## Yazılı Alıştırma A:
Kayıtları, en baştan başlayıp "This screenshot has height=819, width=1456." ifadesinin geçtiği satıra kadar (bu satır dahil), "girdi" ve "cevap" sütunlarından oluşan iki sütunlu bir CSV'ye dönüştürün. Her biri için bir satır yazın: metni "girdi" alanına, cevabı "cevap" alanına koyun. Her alan tırnak içinde olsun ve satır sonları boşluğa çevrilsin.

## Verilen Metin:
+--

İzmir Büyükşehir Belediyesi’nde 23 bin işçinin grevinin gündeme getirdiği meseleler

Grevdeki İzmir Büyükşehir Belediyesi işçilerinin protestosu, 31 Mayıs 2025 [Photo by @DiSK_Genel_is via X]

Cumhuriyet Halk Partisi (CHP) yönetimindeki İzmir Büyükşehir Belediyesi’ne (İzBB) bağlı İZELMAN, İZENERJİ ve Egeşehir şirketlerinde çalışan 23 bin işçi 29 Mayıs Perşembe günü greve çıktı. Belediyeyi temsil eden Sosyal Demokrat Kamu İşverenleri Sendikası (SODEM-SEN) ile DİSK’e bağlı Genel-İş sendikası arasında yaklaşık beş aydır süren görüşmelerde anlaşmaya varılamamıştı.

Belediye yönetiminin son zam teklifi yüzde 29,16 olurken işçiler yüzde 60 oranında bir zam talep ettiler. İşçiler ayrıca “eşit işe eşit ücret” talep ederek maaşlarının belediyede aynı işi yapan diğer işçilerle eşit olmasını ve güvenlik işçilerinin toplu sözleşme dışına çıkarılmamasını talep ediyorlar.

+--

## Alıştırma Girdisi:

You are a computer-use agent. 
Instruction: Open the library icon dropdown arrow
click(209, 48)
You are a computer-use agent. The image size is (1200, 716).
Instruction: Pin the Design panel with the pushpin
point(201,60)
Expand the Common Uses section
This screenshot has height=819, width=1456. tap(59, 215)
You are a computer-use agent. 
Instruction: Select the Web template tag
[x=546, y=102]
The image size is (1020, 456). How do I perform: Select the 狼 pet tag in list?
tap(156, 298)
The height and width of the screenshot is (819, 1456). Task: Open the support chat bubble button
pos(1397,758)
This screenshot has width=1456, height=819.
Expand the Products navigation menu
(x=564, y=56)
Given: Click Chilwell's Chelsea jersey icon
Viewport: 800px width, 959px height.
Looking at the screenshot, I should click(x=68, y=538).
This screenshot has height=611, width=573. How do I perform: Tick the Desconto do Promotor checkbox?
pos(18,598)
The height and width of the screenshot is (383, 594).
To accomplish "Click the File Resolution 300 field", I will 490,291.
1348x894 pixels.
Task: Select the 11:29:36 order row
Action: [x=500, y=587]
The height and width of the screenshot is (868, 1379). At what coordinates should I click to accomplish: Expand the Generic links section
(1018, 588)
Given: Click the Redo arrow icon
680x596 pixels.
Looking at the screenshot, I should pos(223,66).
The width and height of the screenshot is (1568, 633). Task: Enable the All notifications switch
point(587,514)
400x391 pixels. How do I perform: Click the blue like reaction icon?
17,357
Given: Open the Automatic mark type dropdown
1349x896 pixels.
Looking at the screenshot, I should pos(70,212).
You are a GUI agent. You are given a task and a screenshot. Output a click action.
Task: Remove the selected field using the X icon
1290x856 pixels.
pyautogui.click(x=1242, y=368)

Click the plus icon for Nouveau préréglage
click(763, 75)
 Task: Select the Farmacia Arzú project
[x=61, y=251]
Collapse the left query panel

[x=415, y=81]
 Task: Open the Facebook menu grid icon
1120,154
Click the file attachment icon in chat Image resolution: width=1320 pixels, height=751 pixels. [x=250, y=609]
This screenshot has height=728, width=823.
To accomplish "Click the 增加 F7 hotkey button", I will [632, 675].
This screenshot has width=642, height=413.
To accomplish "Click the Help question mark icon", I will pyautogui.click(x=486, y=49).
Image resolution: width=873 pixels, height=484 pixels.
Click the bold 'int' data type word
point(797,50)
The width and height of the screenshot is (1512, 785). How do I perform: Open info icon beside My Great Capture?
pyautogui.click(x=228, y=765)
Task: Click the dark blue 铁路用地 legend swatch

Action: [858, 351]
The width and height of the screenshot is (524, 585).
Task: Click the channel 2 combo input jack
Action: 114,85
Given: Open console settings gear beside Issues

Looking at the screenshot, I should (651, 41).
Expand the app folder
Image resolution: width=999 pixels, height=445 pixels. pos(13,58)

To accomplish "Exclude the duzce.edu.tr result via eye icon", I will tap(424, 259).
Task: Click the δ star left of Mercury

+--

## Yazılı Alıştırma B:
İzmir Büyükşehir Belediyesi grevine ilişkin metinde "İzmir Büyükşehir Belediyesi’nde" ile başlayıp "çıkarılmamasını talep ediyorlar." ifadesine kadar süren bölümü, hiçbir değişiklik yapmadan olduğu gibi yineleyin.

## Alıştırma Yanıtı A:
girdi,cevap
"You are a computer-use agent. Instruction: Open the library icon dropdown arrow","click(209, 48)"
"You are a computer-use agent. The image size is (1200, 716). Instruction: Pin the Design panel with the pushpin","point(201,60)"
"Expand the Common Uses section","This screenshot has height=819, width=1456. tap(59, 215)"

## Alıştırma Yanıtı B:
İzmir Büyükşehir Belediyesi’nde 23 bin işçinin grevinin gündeme getirdiği meseleler

Grevdeki İzmir Büyükşehir Belediyesi işçilerinin protestosu, 31 Mayıs 2025 [Photo by @DiSK_Genel_is via X]

Cumhuriyet Halk Partisi (CHP) yönetimindeki İzmir Büyükşehir Belediyesi’ne (İzBB) bağlı İZELMAN, İZENERJİ ve Egeşehir şirketlerinde çalışan 23 bin işçi 29 Mayıs Perşembe günü greve çıktı. Belediyeyi temsil eden Sosyal Demokrat Kamu İşverenleri Sendikası (SODEM-SEN) ile DİSK’e bağlı Genel-İş sendikası arasında yaklaşık beş aydır süren görüşmelerde anlaşmaya varılamamıştı.

Belediye yönetiminin son zam teklifi yüzde 29,16 olurken işçiler yüzde 60 oranında bir zam talep ettiler. İşçiler ayrıca “eşit işe eşit ücret” talep ederek maaşlarının belediyede aynı işi yapan diğer işçilerle eşit olmasını ve güvenlik işçilerinin toplu sözleşme dışına çıkarılmamasını talep ediyorlar.